[foreign-memaccess] RFR 8228588: MemoryHandles.varHandle still uses implicit platform endiannes

Maurizio Cimadamore maurizio.cimadamore at oracle.com
Wed Jul 24 23:18:10 UTC 2019


On 24/07/2019 19:52, Jorn Vernee wrote:
> Looks good!
>
> For byte carriers (or maybe all carriers) maybe we could provide a 
> VarHandle constant in the MemoryHandle class as well?
>
>     public static final VarHandle BYTE = varHandle(byte.class, 
> ByteOrder.BIG_ENDIAN); // byte order doesn't really matter here

Its not a bad idea - we could provide constants for _all_ carriers in 
both LE/BE.

That said, I'm not 100% sold in the sense that the standard 
MethodHandles class doesn't offer such constants - for instance, take 
MethodHandles::zero - you could have constants for that on each carrier, 
but we don't do that.
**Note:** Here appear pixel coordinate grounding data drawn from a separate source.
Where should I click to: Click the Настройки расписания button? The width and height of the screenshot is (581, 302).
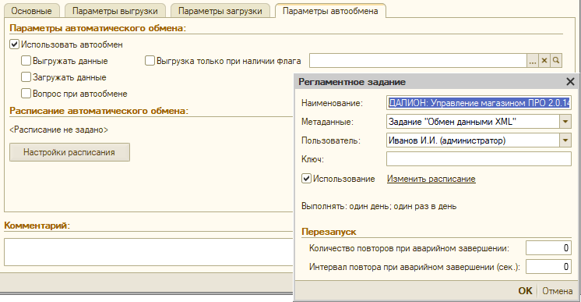click(69, 152)
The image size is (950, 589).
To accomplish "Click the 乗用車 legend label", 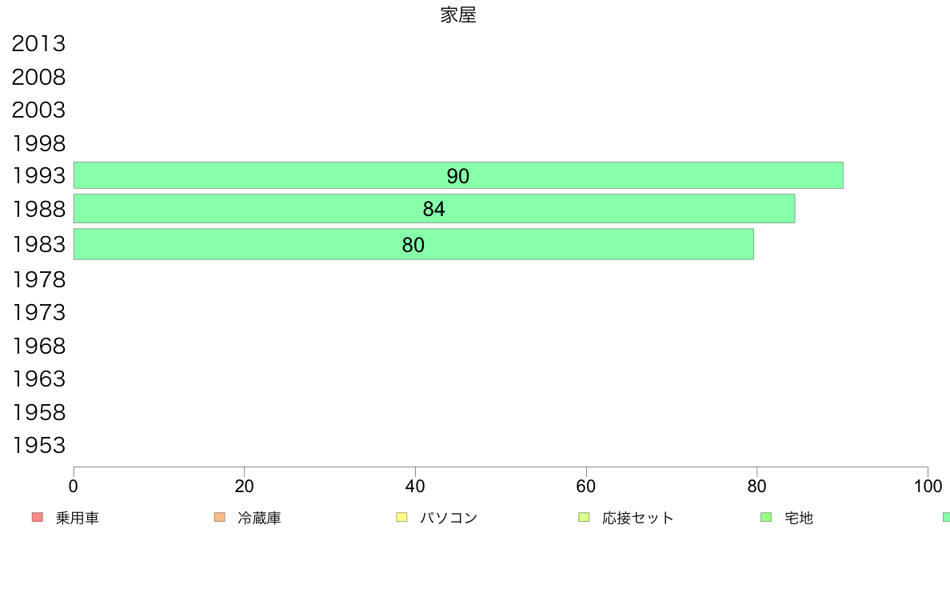I will (x=77, y=518).
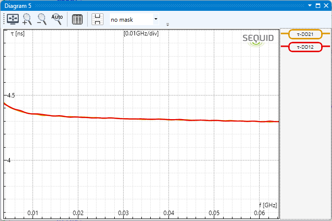The height and width of the screenshot is (221, 332).
Task: Click the fit-to-screen view icon
Action: [13, 19]
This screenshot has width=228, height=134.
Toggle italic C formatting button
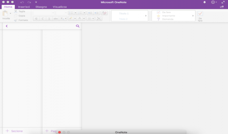click(42, 19)
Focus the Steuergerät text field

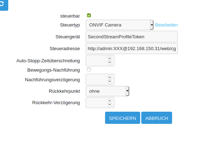[x=132, y=37]
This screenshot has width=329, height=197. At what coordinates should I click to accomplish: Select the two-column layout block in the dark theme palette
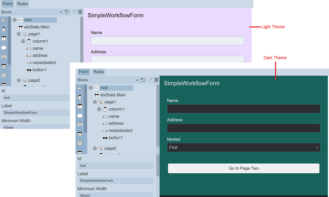pos(80,106)
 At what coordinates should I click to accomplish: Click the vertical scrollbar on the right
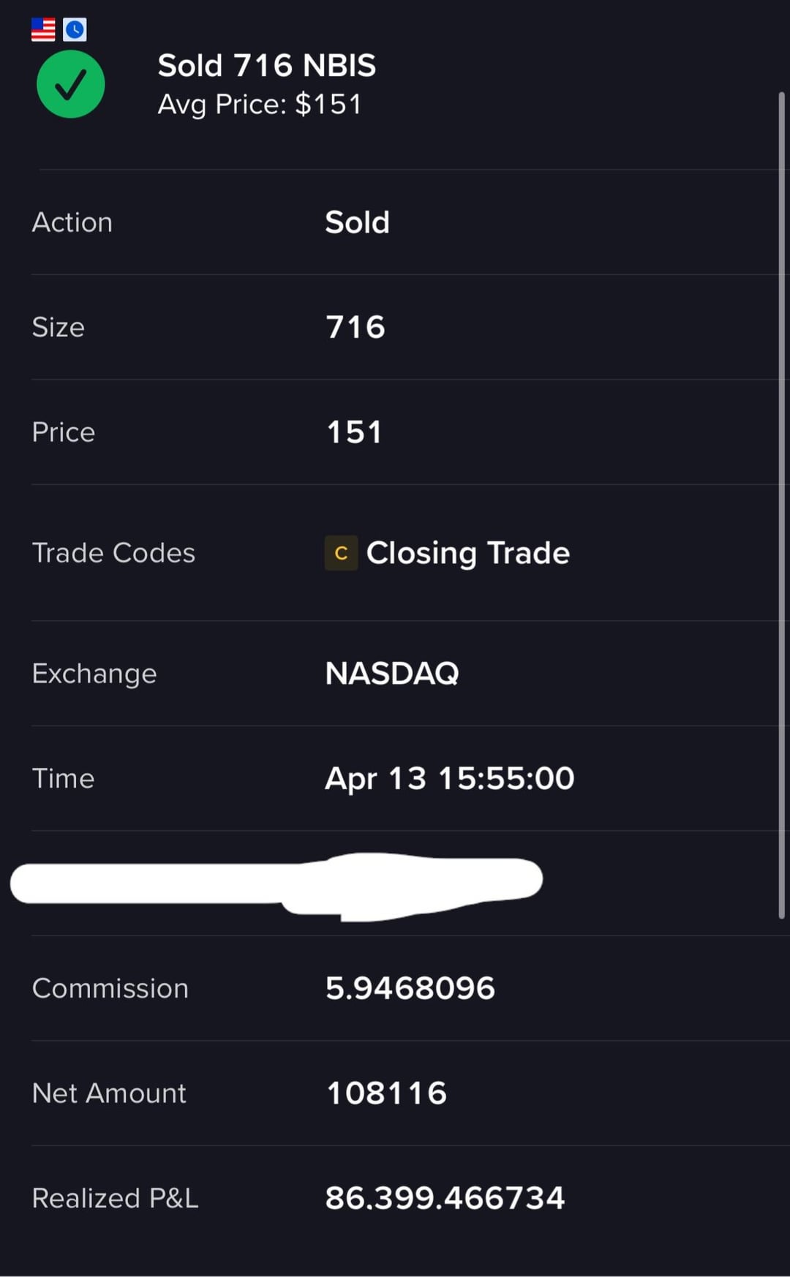[781, 505]
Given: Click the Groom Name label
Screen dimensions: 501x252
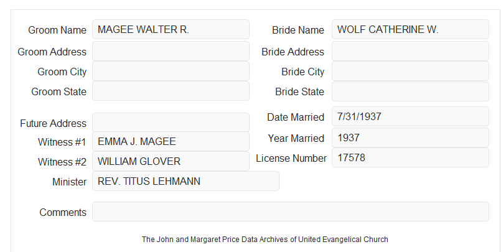Looking at the screenshot, I should (57, 30).
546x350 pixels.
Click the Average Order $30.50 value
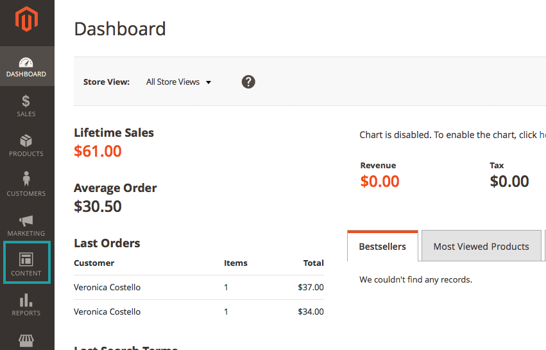click(x=98, y=206)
I don't know whether, in part, there are issues 
with respect to startup cost - e.g. if you put many static constants, 
these will all have to be initialized on first use of the class (and 
these constants are expensive to initialize as they involve some class 
spinning). It would be interesting to know whether my theory is correct, 
or if it's just an API decision of not providing these MH constants.

Maurizio

>
> Jorn
>
> On 2019-07-24 19:18, Maurizio Cimadamore wrote:
>> Hi,
>> in a recent push we removed all implicit endianness from the various
>> factories. Now either you go through a factory and provide explicit
>> endianness or you pick one of the predefined layout constants.
>>
>> I noted that one part of the API (MemoryHandles::varHandle) was still
>> using implicit endianness (and then internally using
>> ByteOrder.nativeOrder()).
>>
>> This patch gets rid of that:
>>
>> http://cr.openjdk.java.net/~mcimadamore/panama/8228588/
>>
>> Now, this makes it a bit more cumbersome when working with 'byte'
>> carriers, where ByteOrder doesn't really apply - but I don't think
>> there's a lot we can do about that.